• REQUIRED WORK: Using only the entries below, output the lines starting at the one containing "How do I perform: Like" and ending at the one containing "Given: Tap the pink MA30 indicator label", exactly and inclusive of both, omitting the pictures.

[SUPPLIED MATERIAL]

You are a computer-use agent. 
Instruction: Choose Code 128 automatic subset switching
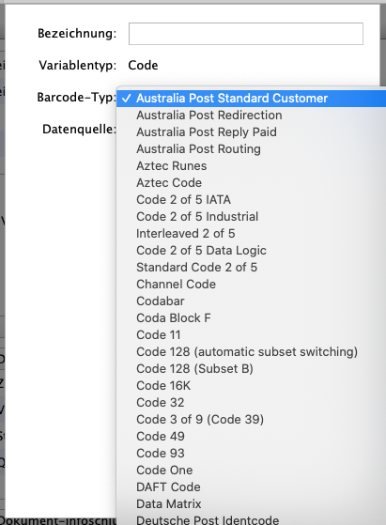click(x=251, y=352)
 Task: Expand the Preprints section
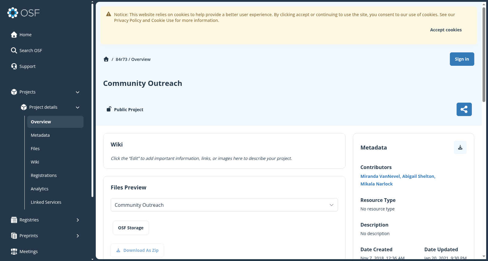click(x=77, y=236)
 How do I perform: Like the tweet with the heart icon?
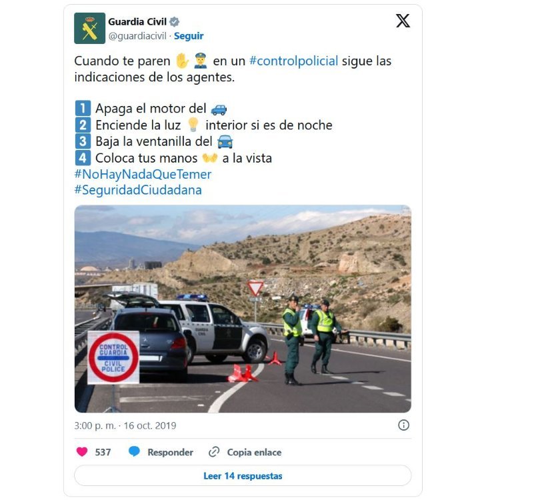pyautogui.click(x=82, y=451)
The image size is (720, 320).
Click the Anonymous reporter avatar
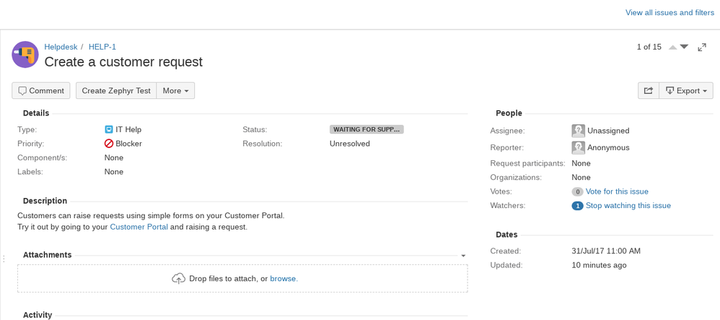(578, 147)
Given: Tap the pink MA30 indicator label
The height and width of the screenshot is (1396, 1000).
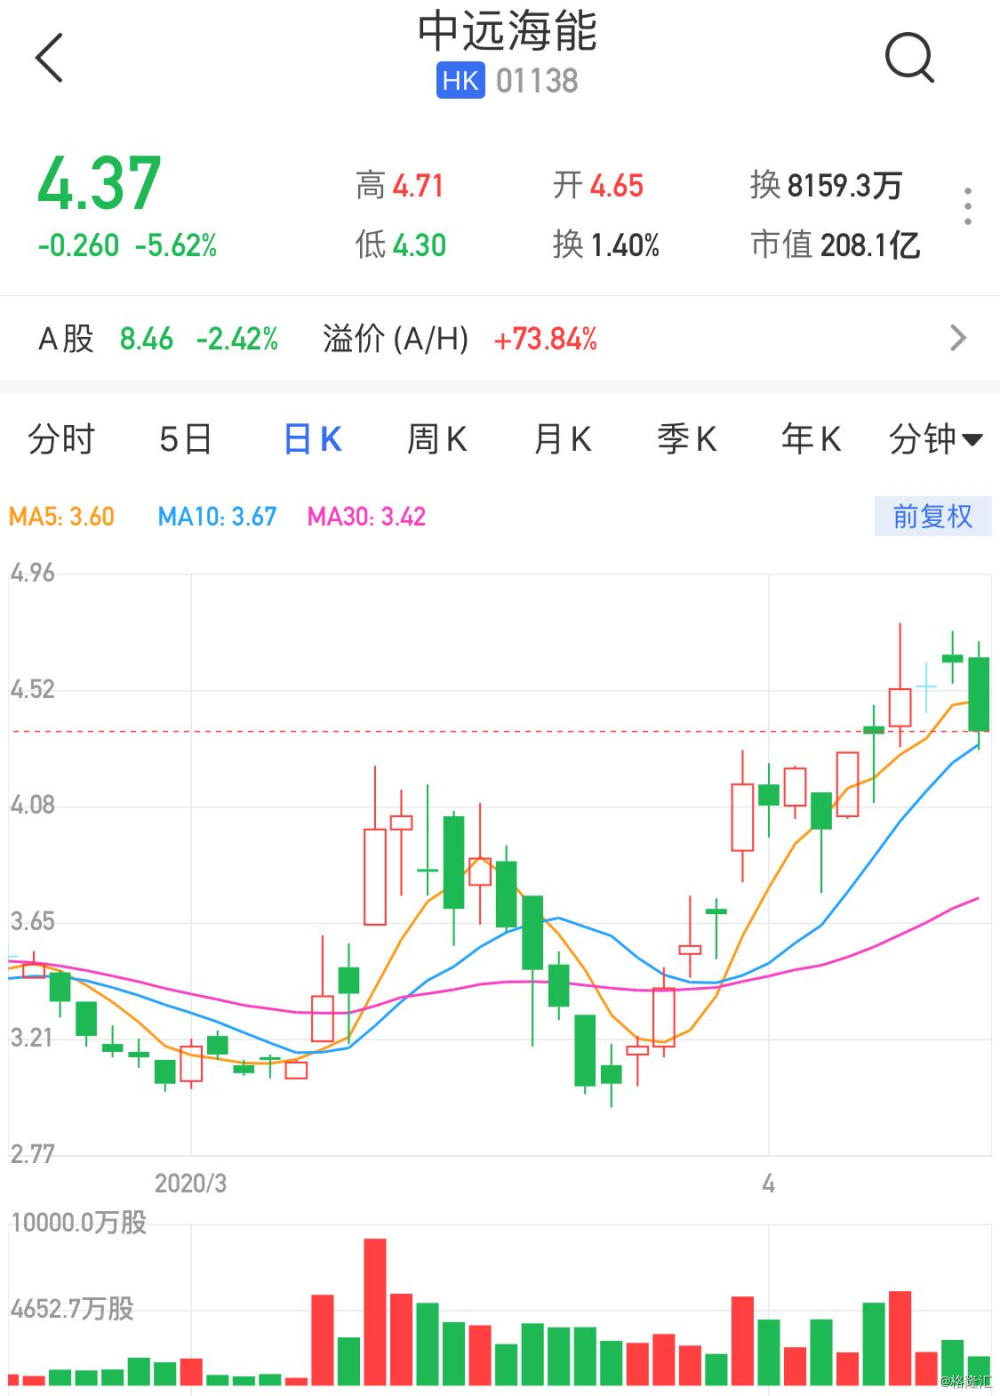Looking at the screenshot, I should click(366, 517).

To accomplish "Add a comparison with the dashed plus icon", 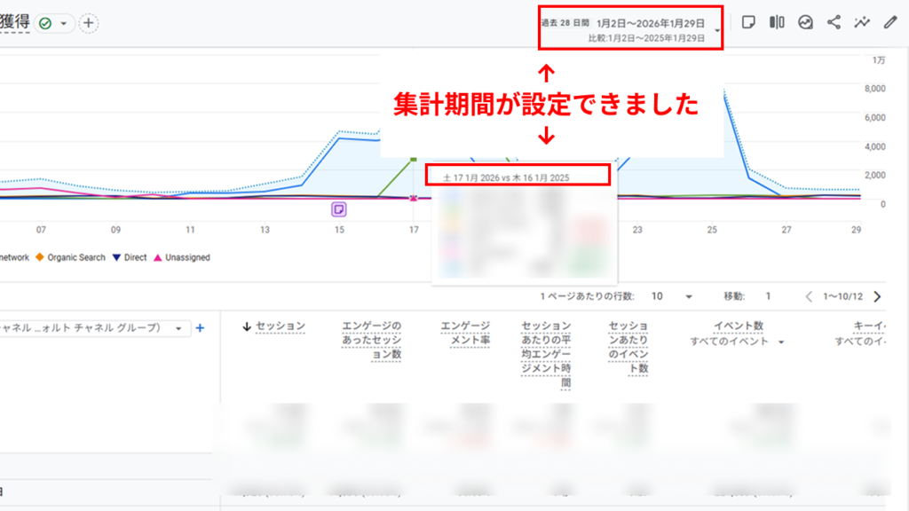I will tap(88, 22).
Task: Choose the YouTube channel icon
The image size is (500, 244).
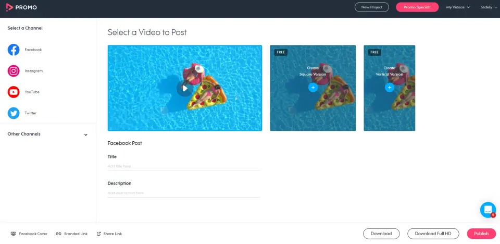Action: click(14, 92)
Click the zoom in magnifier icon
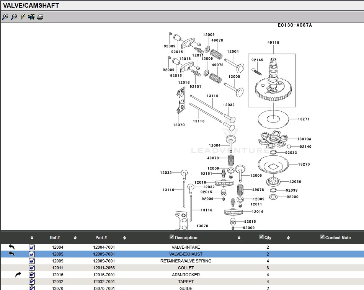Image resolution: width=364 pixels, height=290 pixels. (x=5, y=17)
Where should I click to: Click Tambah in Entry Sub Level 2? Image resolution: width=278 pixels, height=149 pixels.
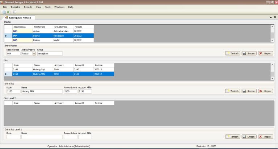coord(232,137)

[/SUPPLIED MATERIAL]

• WRITTEN REPLY:
 How do I perform: Like the tweet with the heart icon?
pyautogui.click(x=82, y=451)
The image size is (720, 320).
Click the Anonymous reporter avatar
(578, 147)
Given: Tap the pink MA30 indicator label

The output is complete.